Once your upload is complete, you should see two subfolders in your objects listing, one called backtest and the other named live.

Giving access to your data to Amazon Lookout for Metrics

By default, the security mechanisms enforced between different AWS services will forbid any service other than Amazon S3 to access your data. From your account, you can upload, delete or move your data from the bucket you just created. Amazon Lookout for Metrics, however, is a different service and will not be able to access this data. We need to specify that Amazon Lookout for Metrics can access any data in this bucket.

Note

You can configure this access directly from the Amazon Lookout for Metrics console during the ingestion step. However, if you want to have more control over the roles and the different accesses created within your account, you can read through this section. Otherwise, feel free to skip it and come back here later.
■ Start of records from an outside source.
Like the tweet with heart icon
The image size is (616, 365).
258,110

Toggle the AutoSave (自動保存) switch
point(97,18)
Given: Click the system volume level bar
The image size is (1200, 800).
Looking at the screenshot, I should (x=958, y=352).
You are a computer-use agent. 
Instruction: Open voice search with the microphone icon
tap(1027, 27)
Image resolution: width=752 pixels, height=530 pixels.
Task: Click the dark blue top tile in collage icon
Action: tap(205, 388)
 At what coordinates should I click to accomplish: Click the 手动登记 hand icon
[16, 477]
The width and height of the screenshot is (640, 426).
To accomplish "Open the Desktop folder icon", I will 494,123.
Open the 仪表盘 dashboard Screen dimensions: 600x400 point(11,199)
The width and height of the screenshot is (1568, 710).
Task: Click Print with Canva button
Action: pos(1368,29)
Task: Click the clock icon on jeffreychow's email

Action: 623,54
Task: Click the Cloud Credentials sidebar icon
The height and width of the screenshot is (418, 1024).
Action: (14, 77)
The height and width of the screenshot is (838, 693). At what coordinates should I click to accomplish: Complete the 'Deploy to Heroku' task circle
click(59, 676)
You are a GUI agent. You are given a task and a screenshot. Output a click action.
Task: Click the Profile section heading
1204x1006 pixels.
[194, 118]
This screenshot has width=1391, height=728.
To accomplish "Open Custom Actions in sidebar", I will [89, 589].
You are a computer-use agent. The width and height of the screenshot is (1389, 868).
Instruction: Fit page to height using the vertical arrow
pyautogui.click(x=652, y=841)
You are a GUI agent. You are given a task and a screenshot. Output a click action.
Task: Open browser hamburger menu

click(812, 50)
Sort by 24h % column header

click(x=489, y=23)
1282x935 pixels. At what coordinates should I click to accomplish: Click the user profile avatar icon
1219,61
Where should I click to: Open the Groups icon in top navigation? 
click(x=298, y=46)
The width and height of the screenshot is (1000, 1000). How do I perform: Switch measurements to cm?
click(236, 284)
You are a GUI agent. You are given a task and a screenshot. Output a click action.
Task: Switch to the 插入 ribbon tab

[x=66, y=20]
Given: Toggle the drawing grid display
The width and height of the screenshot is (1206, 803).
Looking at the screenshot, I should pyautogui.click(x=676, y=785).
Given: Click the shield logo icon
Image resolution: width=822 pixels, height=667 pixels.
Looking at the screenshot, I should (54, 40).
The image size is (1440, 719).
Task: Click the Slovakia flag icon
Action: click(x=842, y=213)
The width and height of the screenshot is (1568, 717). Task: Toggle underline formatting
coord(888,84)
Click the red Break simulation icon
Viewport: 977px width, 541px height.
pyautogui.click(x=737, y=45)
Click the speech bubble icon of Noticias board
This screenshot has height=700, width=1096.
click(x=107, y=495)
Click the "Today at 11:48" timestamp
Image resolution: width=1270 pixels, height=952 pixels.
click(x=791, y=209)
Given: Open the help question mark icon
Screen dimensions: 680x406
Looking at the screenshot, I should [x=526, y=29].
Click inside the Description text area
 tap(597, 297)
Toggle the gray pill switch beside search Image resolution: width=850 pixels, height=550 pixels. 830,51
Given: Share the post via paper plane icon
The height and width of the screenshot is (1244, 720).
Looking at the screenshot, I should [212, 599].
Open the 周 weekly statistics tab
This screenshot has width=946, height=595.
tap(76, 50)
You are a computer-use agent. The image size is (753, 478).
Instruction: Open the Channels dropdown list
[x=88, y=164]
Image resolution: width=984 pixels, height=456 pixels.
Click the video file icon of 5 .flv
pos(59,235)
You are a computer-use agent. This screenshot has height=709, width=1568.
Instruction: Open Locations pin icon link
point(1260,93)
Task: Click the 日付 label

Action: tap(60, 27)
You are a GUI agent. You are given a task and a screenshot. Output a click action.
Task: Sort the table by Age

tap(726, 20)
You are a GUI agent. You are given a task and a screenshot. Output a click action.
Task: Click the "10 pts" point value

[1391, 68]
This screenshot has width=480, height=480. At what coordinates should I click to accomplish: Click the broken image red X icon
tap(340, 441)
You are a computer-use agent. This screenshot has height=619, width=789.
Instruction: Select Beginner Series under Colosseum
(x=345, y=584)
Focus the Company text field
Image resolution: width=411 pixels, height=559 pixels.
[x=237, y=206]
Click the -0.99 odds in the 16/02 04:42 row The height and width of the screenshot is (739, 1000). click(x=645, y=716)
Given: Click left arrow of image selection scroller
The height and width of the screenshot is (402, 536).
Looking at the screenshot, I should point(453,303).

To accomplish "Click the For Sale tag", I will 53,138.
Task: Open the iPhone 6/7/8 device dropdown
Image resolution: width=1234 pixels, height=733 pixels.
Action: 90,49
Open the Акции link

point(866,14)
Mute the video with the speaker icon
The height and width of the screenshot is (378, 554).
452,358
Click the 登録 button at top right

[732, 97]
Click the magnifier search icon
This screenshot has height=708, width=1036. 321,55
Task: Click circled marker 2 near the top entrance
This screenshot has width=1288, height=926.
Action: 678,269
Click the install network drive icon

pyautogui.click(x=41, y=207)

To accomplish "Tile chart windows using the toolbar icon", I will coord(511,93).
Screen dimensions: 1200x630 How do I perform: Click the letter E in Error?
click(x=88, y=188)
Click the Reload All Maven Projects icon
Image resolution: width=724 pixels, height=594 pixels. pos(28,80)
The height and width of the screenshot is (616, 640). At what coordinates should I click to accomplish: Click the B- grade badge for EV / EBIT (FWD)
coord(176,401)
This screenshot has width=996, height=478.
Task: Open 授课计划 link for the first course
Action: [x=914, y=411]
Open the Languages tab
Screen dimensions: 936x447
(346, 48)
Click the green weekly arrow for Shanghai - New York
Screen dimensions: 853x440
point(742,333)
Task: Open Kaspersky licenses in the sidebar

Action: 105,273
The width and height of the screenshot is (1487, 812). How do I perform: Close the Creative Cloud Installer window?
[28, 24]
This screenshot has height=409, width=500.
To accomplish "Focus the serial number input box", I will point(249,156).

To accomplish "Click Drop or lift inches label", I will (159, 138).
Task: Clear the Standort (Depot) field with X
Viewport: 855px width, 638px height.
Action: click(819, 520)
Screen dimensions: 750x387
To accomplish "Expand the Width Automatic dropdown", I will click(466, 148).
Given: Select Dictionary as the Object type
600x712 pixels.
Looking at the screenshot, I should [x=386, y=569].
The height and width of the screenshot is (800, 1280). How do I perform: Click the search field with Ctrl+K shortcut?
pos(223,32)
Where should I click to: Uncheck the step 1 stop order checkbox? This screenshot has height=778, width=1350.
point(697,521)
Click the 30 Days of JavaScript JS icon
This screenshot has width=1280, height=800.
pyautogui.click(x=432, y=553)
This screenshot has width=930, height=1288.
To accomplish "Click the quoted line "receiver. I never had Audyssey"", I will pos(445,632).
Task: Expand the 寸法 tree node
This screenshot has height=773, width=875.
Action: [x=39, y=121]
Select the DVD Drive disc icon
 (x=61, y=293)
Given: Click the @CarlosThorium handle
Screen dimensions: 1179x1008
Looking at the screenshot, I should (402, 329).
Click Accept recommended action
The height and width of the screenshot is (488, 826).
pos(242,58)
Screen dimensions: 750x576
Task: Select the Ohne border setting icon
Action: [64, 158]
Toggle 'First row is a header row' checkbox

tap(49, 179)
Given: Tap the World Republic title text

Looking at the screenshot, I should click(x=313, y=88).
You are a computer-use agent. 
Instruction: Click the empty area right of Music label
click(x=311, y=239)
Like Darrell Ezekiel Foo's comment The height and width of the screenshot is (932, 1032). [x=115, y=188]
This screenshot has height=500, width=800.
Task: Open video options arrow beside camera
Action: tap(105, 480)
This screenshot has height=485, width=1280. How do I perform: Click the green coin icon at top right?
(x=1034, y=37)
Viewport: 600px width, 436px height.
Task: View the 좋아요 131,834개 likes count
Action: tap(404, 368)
To enable access to your S3 bucket to the Amazon Lookout for Metrics service, we are going to use the AWS Identity and Access Management (IAM) service to create a dedicated IAM role as follows:

  1. At the top left of your console, click on the Services drop-down menu and search for the Security, Identity, and Compliance section. Click on the IAM service name to go to this service console.
  2. On the left panel menu, click on Roles and then click on the Create role button on the top left of this screen.
  3. On the Create role screen, select AWS service as the type of trusted entity:
Figure 14.6 – IAM role creation – Trusted entity type selection

Figure 14.6 – IAM role creation – Trusted entity type selection

  1. In the following section (Choose a use case), locate Forecast and click on the service name.
  2. In the last section (Select your use case), select Allows Amazon Forecast to access data in S3.

    Important Note

    At the time of writing this book, Amazon Lookout for Metrics does not have a ready-to-use use case in the IAM service. This is why you are selecting Forecast in the previous two steps. You can adjust the role created later to match the service for which you want to configure access.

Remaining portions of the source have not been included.